Fetal Programming of the Human Brain: Is there a Link with Insurgence of Neurodegenerative Disorders in Adulthood?
G. Faa, MA. Marcialis, A. Ravarino, M. Piras, MC. Pintus and V. Fanos
Affiliation: Istituto di Anatomia Patologica, Ospedale San Giovanni di Dio, Via Ospedale n. 56, 09100 CAGLIARI, Italy.
Keywords: Parkinson’s disease, alzheimer’s disease, neurodegenerative diseases, fetal programming, perinatal programming,
In recent years, evidence is growing on the role played by gestational factors in shaping brain development and
on the influence of intrauterine experiences on later development of neurodegenerative diseases including Parkinson’s
(PD) and Alzheimer’s disease (AD).

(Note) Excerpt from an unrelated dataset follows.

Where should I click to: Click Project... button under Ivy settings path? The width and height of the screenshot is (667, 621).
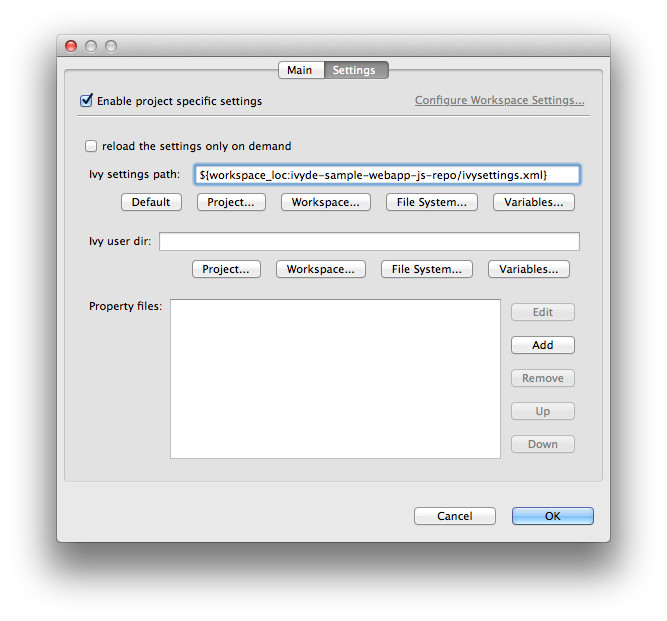click(230, 202)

The nine months of intrauterine development and the first three years of postnatal life
are appearing to be extremely critical for making connections among neurons and among neuronal and glial cells that will
shape a lifetime of experience. Here, the multiple epigenetic factors acting during gestation - including maternal diet, malnutrition,
stress, hypertension, maternal diabetes, fetal hypoxia, prematurity, low birth weight, prenatal infection, intrauterine
growth restriction, drugs administered to the mother or to the baby – are reported, and their ability to modulate brain
development, resulting in interindividual variability in the total neuronal and glial burden at birth is discussed. Data from
recent literature suggest that prevention of neurodegeneration should be identified as the one method to halt the diffusion
of neurodegenerative diseases. The “two hits” hypothesis, first introduced for PD and successfully applied to AD and
other neurodegenerative human pathologies, should focus our attention on a peculiar period of our life: the intrauterine
and perinatal periods. The first hit to our nervous system occurs early in life, determining a PD or AD imprinting to our
brain that will condition our resistance or, alternatively, our susceptibility to develop a neurodegenerative disease later in
life. In conclusion, how early life events contribute to late-life development of adult neurodegenerative diseases, including
PD and AD, is emerging as a new fascinating research focus. This assumption implies that research on prevention of neurodegenerative
diseases should center on events taking place early in life, during gestation and in the perinatal periods,
thus presenting a new challenge to perinatologists: the prevention of neurodegenerative human diseases.